In summary, this study introduces an improved alphaviruses-specific RT-qPCR assay demonstrating high sensitivity and specificity in detecting various alphaviruses. Application of this assay retrospectively identified previously overlooked cases of CHIKF in Yunnan province, China, in 2019, underscoring the importance of improved surveillance methods. Genetic characterization of the detected CHIKV isolates yielded valuable insights into their genetic divisity and origins. Overall, the findings underscore the significance of molecular surveillance in alphaviruses monitoring and highlight the improved RT-qPCR assay's utility in guiding preventive strategies and controlling alphaviruses outbreaks.

5 CONCLUSION

In conclusion, our study highlights the critical role of molecular surveillance in detecting and monitoring arboviruses, particularly alphaviruses. The development and validation of an improved genus-specific RT-qPCR assay significantly improves sensitivity and specificity, offering a valuable tool for alphaviruses surveillance. Retrospective analysis using this assay revealed previously unnoticed cases of CHIKV infection in Yunnan province, China, in 2019, shedding light on the geographic origin of the virus. These findings emphasize the importance of continuous surveillance and underscore the utility of advanced molecular techniques in informing preventive strategies and controlling arbovirus outbreaks.

AUTHOR CONTRIBUTIONS

Lyu Xie, YanQin Wu, JinYong Jiang, and HongNing Zhou designed the experiments. Lyu Xie and YanQin Wu performed the experiments. Lyu Xie prepared the first draft. Lyu Xie, JinYong Jiang and HongNing Zhou revised the manuscript. All authors contributed to the article and approved the submitted version.

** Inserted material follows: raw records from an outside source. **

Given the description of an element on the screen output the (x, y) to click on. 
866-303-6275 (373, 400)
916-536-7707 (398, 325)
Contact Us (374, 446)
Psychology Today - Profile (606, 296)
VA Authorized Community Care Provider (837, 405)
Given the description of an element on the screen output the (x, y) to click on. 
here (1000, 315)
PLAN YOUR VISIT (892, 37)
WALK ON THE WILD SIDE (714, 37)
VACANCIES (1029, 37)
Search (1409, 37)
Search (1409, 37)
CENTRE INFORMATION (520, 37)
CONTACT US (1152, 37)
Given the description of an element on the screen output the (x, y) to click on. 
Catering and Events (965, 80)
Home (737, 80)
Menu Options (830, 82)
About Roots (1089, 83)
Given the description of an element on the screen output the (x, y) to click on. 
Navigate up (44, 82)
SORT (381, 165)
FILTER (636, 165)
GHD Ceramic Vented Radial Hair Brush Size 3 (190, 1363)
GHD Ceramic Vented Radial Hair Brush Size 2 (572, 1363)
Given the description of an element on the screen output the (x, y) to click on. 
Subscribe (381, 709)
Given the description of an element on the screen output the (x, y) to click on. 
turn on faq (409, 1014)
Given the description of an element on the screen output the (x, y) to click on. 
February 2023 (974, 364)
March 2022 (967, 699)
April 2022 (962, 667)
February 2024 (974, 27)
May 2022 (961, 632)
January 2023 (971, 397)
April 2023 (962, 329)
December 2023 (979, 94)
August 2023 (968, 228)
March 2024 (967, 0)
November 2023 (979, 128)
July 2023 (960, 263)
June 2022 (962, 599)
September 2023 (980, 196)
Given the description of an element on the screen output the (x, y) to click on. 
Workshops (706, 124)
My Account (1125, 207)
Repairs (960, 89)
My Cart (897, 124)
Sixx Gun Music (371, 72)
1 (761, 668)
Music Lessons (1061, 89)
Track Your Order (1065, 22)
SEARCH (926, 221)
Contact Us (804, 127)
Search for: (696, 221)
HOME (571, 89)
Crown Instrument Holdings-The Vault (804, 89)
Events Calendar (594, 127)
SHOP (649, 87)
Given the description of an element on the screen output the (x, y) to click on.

CONFLICT OF INTEREST STATEMENT

The authors declare no conflict of interest.

ETHICS STATEMENT

This study was approved by the Ethics Committee of the Yunnan Institute of Parasitic Diseases (YIPD, China) under reference number YIPD-EC-2019(03). Participants were briefed in their native language during a concise meeting. Each individual participated voluntarily and provided legally binding informed consent before blood collection. No personal identification information of participants was included in this article.